Chalking the pavement to protest against street harassment during witch night

06 Jul 2022

Many women feel unsafe while walking the streets at night. To draw more attention to this issue, the collective Catcalls of Nimma is holding the Witch Night of Nijmegen on Saturday. ‘We want to reclaim the night.’

‘Will you text me when you get home?’ or ‘I’ll walk you home’. They are phrases most women know all too well, said by a concerned friend after a night out. The night is often felt to be unsafe, especially by women. Exactly for this reason a witch night is being held in the city this weekend.

A witch night? Are women taking to the streets while wearing pointy hats and carrying broomsticks? ‘No, the term refers to the witch trials during the Middle Ages’, says former student Judith Holzmann (24) of the collective Catcalls of Nimma, famous for their chalk protests against street harassment. ‘In those days, women were accused of witchcraft and brutally tortured. The term witch had a negative connotation. Now we use it to show the power of women.’

Murder of a microbiologist

The witch night is a protest march which has existed for years. The first witch night took place in 1975 in Philadelphia. There it was called: ‘Take back the night’. The protest arose as a reaction to the murder of microbiologist Susan Alexander Speeth, who was stabbed while walking home from work. After this, women in the American city took to the streets with banners, pans, and torches. In doing so, they wanted to show and let it be heard that the night is supposed to be safe for everyone.

Catcalls of Nimma. Left to right: Yana van de Sande, Judith Holzmann en Roos van den Oever. Photocredit: Catcalls of Nimma. 

Three years later, in 1978, the first witch night in the Netherlands took place. In total, ten cities participated, Nijmegen being one of them. The phenomenon was repeated several times later on. Saturday a new edition will take place. This time in a modern outfit: the torches and pans have been replaced by pavement chalk.

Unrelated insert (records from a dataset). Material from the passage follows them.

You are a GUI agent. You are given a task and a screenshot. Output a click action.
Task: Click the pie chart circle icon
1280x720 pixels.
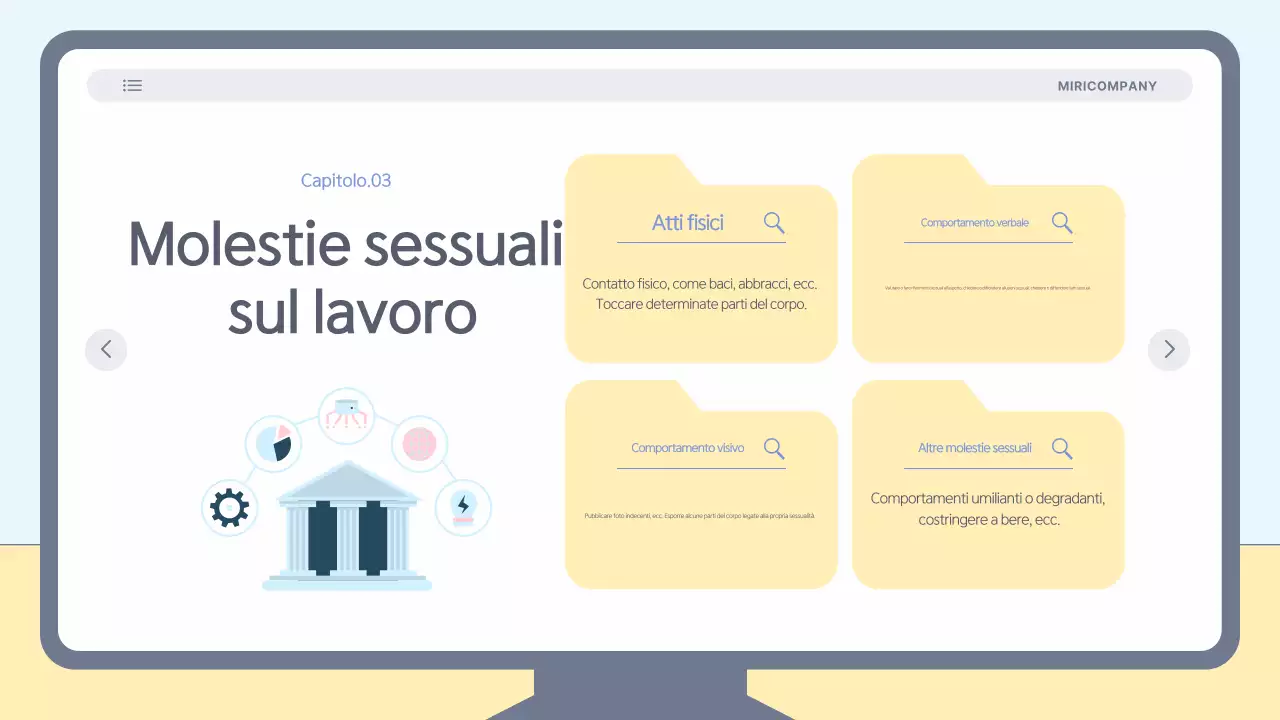274,444
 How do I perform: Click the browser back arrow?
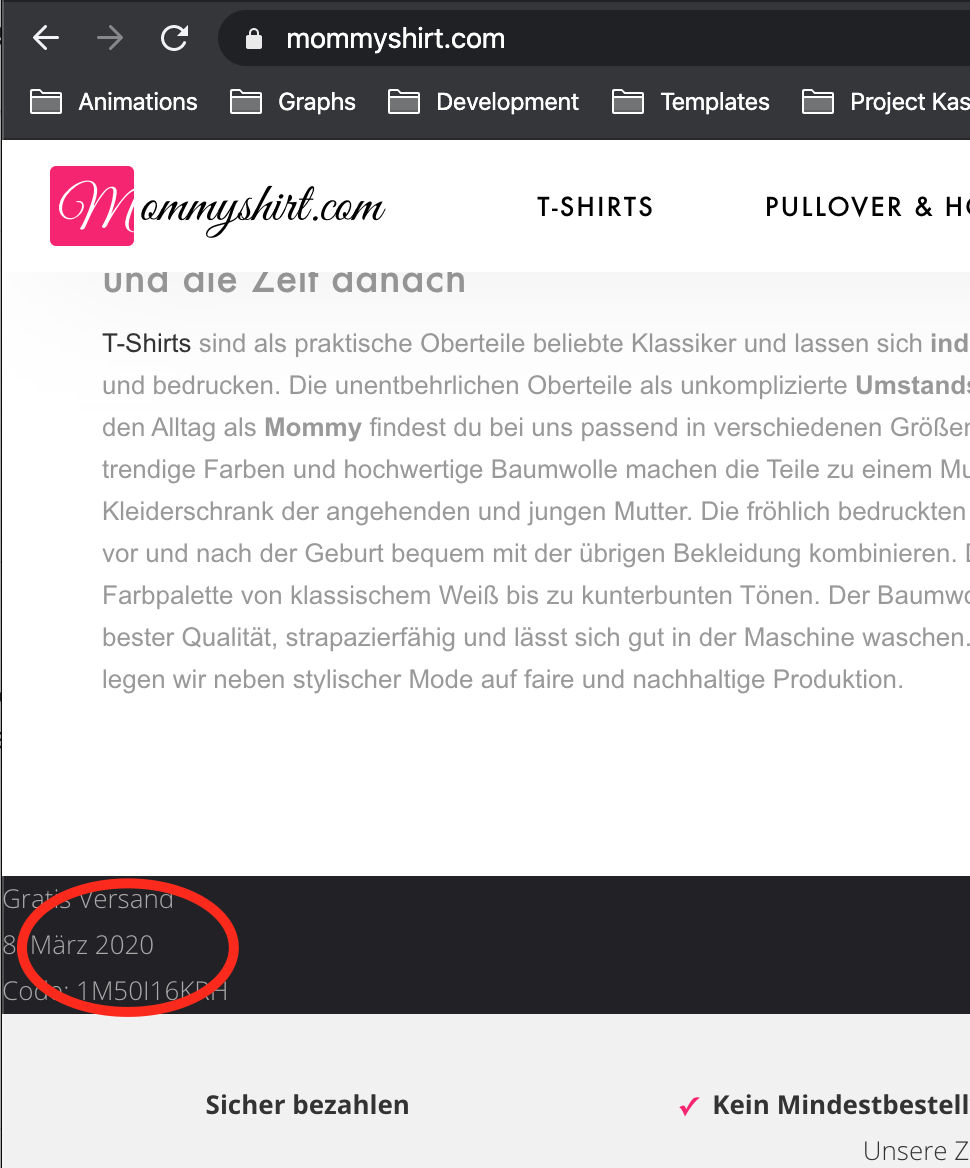[45, 38]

‘We want to organise something big as Catcalls of Nimma’, says Holzmann. ‘We first thought of a guerrilla action, where we secretly chalk out examples of street harassment in the centre of Nijmegen at night.’ It would be an enlarged version of what Catcalls of Nimma has been doing for two years. Together with Yana van de Sande (24) –Artificial Intelligence student – and Roos van den Oever (23) – public administration student – Holzmann chalks out texts about street harassment in various places in Nijmegen. ‘We receive true stories on our Instagram account and then chalk out the statements at the location where they were made. Think of the Kronenburg Park or near the train station.’

Discriminating and homophobic statements

Meanwhile, these chalk texts have appeared in dozens of places in Nijmegen. ‘We talked to someone from the Wereldvrouwenhuis (Global Women’s House, ed.) and she told us about the witch nights. We saw the old scrapbooks and were enthusiastic immediatly. It fits us perfectly.’ No sneaky action in the middle of the night. But rather attracting immediate attention with a massive protest.

‘Street harassment is just as much a problem for men as for women’

At least, with some adjustments, says Holzman. ‘The witch night used to be for women only, but street harassment is just as much a problem for men as for women.’ Furthermore, street harassment does not only cover sexual remarks, she further explains. ‘Discriminating or homophobic statements are also made. It affects a large group of people. With the Witch Night, we not only want to draw attention to street harassment against women, but to everyone who suffers because of it.’ She encourages everyone to join in, including men, queers and others who feel affected. ‘The more diversity, the better we can reclaim the night.’

Chalk stops

The Witch Night of Nijmegen is planned for Saturday. ‘The idea is that from 9 to 10:30 pm we will chalk out as much as possible in the centre of Nijmegen. We will walk a route together and stop at various ‘chalk stops’ to record expressions of street harassment. Participants can then write their own experiences on the Nijmegen paving stones, or receive suggestions based on submissions.’

Furthermore, there will be a free workshop that evening that will explain how best to act as a bystander in case of street harassment. At the same time, in another room of the Marienburg Library, the organisers will hold a discussion on (street) harassment. After the march, the evening will be concluded with a party in café de Plak. ‘You don’t have to participate in everything. Everyone can decide for themselves which part they want to participate in. The main thing is to draw as much attention as possible to street harassment’, concludes Holzmann.